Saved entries
++++++++
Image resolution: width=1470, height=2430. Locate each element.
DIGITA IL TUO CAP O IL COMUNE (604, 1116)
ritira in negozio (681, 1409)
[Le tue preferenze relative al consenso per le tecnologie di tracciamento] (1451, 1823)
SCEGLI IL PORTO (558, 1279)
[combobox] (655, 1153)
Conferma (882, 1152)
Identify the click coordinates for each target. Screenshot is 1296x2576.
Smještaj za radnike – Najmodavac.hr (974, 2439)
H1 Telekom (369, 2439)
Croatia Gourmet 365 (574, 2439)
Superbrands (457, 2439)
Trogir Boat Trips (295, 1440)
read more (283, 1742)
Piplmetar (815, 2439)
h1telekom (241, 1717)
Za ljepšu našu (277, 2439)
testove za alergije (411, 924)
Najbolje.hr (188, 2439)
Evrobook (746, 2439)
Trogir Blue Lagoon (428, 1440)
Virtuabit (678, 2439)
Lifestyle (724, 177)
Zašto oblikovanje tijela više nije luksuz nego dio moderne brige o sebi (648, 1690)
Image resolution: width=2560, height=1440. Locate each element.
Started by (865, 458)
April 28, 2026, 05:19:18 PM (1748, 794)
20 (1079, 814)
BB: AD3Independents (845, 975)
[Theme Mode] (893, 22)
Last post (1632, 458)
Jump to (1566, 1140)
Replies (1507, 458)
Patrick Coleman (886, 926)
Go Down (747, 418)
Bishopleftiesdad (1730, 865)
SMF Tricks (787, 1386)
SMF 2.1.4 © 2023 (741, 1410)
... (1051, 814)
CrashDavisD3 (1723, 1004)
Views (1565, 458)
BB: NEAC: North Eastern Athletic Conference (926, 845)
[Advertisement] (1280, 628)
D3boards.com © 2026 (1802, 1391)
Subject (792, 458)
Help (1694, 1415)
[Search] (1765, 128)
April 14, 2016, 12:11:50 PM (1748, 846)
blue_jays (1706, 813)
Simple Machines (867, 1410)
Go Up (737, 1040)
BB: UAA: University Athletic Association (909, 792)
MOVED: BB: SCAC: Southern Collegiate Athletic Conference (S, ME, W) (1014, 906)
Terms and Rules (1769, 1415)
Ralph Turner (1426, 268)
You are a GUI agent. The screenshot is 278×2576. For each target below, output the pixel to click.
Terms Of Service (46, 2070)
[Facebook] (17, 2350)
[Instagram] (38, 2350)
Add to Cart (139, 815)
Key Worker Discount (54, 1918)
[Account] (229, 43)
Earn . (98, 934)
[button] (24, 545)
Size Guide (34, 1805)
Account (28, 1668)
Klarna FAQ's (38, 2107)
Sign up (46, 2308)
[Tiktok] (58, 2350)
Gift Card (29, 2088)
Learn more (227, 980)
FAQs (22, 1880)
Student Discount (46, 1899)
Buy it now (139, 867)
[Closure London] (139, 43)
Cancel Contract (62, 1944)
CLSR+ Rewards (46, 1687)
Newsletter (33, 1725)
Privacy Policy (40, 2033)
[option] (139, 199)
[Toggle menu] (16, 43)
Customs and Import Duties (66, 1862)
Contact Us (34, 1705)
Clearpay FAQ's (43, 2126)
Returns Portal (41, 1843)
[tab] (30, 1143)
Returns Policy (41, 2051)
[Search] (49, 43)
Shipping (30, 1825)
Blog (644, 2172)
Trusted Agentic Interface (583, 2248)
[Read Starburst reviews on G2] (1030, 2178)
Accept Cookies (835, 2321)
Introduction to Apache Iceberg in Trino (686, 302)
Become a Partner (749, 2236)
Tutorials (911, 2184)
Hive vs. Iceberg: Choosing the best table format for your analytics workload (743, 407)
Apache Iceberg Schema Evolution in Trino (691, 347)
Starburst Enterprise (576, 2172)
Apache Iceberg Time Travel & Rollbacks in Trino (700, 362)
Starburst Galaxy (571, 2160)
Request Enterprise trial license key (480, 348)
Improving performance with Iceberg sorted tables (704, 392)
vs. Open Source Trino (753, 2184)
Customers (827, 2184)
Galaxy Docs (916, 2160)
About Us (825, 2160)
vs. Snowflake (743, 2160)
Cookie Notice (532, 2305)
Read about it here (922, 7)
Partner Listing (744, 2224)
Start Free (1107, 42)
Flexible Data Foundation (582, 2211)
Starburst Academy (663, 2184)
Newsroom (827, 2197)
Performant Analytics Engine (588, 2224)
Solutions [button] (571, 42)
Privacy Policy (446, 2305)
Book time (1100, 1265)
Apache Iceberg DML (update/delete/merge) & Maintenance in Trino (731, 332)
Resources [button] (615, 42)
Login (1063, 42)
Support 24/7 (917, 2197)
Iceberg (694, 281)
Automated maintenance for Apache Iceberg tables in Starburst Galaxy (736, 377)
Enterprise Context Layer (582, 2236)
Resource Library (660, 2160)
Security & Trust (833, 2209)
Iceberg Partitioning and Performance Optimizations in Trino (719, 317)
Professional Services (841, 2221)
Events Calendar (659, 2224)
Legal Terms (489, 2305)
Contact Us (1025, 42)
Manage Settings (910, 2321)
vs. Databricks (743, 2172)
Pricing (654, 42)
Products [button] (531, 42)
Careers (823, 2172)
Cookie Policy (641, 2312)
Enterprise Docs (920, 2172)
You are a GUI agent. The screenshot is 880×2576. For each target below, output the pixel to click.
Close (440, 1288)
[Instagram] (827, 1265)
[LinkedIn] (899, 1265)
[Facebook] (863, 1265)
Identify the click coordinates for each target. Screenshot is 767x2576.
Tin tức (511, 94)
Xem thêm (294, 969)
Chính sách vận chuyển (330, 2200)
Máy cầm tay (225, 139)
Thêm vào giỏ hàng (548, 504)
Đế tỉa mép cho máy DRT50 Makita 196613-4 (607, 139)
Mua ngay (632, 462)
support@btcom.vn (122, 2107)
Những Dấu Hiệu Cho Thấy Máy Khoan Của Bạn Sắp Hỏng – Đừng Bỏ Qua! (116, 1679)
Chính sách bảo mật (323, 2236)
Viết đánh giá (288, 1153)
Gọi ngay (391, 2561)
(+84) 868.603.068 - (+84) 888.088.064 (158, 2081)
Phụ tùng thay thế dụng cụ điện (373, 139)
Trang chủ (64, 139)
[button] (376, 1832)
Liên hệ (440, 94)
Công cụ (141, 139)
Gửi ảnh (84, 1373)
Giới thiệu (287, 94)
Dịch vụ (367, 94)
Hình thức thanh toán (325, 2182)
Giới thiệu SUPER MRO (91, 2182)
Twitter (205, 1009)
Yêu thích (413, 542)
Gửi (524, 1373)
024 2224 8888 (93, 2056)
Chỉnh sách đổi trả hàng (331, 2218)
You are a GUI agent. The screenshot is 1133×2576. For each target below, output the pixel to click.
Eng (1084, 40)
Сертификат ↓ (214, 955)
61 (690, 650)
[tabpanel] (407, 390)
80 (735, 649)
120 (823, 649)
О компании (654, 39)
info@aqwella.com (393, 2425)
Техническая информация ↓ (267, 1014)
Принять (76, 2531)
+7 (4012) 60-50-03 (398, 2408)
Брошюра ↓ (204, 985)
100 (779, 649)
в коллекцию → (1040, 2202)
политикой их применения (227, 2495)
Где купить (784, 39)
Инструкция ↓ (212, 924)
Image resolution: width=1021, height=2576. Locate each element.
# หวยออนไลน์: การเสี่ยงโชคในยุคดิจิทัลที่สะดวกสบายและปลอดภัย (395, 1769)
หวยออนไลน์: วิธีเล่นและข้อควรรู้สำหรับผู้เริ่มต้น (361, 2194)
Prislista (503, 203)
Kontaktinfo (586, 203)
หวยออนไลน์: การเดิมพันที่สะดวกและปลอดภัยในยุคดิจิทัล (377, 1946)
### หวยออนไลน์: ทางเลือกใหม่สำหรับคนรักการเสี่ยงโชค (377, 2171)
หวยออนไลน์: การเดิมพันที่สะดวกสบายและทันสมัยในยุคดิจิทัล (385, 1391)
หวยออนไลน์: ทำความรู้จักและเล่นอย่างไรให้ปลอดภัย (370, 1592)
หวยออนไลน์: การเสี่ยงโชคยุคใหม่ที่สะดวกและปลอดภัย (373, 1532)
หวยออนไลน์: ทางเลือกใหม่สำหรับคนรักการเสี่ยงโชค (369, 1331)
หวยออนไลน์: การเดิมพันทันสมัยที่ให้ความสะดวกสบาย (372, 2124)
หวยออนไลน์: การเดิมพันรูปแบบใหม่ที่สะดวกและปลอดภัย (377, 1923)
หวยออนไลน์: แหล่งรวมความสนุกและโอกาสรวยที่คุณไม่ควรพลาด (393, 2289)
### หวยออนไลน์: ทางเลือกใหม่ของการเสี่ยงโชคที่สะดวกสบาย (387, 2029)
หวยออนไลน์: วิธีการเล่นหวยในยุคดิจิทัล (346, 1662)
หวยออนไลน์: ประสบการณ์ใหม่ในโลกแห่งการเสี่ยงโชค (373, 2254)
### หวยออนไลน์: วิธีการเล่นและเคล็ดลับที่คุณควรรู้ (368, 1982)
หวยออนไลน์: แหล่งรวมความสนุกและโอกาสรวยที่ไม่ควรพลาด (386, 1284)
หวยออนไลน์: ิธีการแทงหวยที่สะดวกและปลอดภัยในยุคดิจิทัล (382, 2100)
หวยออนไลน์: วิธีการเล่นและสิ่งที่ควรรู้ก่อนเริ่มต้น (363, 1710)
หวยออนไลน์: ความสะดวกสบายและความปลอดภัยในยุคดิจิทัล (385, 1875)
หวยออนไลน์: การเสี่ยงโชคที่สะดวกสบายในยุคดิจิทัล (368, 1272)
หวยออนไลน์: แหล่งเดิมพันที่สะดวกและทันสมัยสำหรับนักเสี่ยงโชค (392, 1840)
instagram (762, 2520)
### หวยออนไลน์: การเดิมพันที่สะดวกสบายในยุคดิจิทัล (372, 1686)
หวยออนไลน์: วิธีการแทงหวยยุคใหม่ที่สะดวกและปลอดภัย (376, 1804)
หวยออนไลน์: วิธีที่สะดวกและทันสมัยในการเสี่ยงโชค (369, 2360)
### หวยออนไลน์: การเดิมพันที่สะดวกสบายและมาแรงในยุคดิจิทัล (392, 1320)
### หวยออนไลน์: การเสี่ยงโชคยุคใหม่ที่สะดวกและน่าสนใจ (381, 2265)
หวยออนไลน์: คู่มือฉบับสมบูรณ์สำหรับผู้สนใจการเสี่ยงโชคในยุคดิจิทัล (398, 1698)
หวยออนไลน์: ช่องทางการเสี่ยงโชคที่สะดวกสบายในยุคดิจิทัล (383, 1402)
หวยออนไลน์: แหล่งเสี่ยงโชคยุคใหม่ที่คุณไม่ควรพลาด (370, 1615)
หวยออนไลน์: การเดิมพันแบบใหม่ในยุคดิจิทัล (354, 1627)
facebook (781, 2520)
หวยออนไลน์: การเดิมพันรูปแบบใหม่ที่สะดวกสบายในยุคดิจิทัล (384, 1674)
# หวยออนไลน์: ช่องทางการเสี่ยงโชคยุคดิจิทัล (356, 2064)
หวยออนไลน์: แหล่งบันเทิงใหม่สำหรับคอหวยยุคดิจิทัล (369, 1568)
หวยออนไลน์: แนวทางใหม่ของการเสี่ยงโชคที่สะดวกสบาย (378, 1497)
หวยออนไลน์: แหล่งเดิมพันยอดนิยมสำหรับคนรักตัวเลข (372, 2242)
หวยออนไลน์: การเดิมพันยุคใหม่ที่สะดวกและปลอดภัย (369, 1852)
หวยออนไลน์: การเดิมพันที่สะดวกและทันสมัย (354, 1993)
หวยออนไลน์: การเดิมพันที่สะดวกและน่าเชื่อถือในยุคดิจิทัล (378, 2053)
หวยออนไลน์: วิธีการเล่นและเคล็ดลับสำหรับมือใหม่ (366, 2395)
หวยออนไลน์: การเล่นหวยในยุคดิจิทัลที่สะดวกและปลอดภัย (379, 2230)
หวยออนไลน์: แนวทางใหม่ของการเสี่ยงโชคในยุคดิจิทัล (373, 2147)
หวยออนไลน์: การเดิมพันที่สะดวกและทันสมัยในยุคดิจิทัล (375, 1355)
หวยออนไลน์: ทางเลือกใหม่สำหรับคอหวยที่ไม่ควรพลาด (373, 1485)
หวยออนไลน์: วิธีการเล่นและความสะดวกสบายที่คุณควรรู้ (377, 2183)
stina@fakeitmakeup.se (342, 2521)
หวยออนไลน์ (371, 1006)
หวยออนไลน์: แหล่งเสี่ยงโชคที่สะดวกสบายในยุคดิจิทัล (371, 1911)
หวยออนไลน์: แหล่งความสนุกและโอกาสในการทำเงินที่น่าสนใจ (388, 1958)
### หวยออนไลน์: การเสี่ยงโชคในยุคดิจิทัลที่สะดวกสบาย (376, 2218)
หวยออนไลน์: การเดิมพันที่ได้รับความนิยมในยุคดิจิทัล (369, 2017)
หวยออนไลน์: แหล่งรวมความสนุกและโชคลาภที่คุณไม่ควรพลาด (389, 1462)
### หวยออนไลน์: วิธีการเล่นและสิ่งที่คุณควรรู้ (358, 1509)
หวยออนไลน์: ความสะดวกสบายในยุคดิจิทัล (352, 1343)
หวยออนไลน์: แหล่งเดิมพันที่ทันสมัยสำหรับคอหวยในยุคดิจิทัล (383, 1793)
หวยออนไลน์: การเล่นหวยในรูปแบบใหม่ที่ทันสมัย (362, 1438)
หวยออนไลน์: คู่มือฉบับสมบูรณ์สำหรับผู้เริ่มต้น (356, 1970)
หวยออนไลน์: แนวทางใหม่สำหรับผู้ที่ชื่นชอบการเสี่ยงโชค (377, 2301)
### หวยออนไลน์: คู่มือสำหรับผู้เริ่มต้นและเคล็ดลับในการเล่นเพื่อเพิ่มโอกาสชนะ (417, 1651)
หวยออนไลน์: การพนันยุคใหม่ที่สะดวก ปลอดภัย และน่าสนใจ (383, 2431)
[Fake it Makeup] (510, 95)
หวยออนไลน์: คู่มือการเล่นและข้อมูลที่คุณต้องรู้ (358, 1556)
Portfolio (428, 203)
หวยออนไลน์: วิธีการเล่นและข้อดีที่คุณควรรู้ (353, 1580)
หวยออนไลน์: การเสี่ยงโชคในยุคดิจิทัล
++++++++
→ Task: Transcribe, word for word, the data above from its first line through the line with "Za ljepšu našu (277, 2439)", and include nothing else.

→ Answer area:
Image resolution: width=1470, height=2430. Locate each element.
DIGITA IL TUO CAP O IL COMUNE (604, 1116)
ritira in negozio (681, 1409)
[Le tue preferenze relative al consenso per le tecnologie di tracciamento] (1451, 1823)
SCEGLI IL PORTO (558, 1279)
[combobox] (655, 1153)
Conferma (882, 1152)
Identify the click coordinates for each target. Screenshot is 1296x2576.
Smještaj za radnike – Najmodavac.hr (974, 2439)
H1 Telekom (369, 2439)
Croatia Gourmet 365 (574, 2439)
Superbrands (457, 2439)
Trogir Boat Trips (295, 1440)
read more (283, 1742)
Piplmetar (815, 2439)
h1telekom (241, 1717)
Za ljepšu našu (277, 2439)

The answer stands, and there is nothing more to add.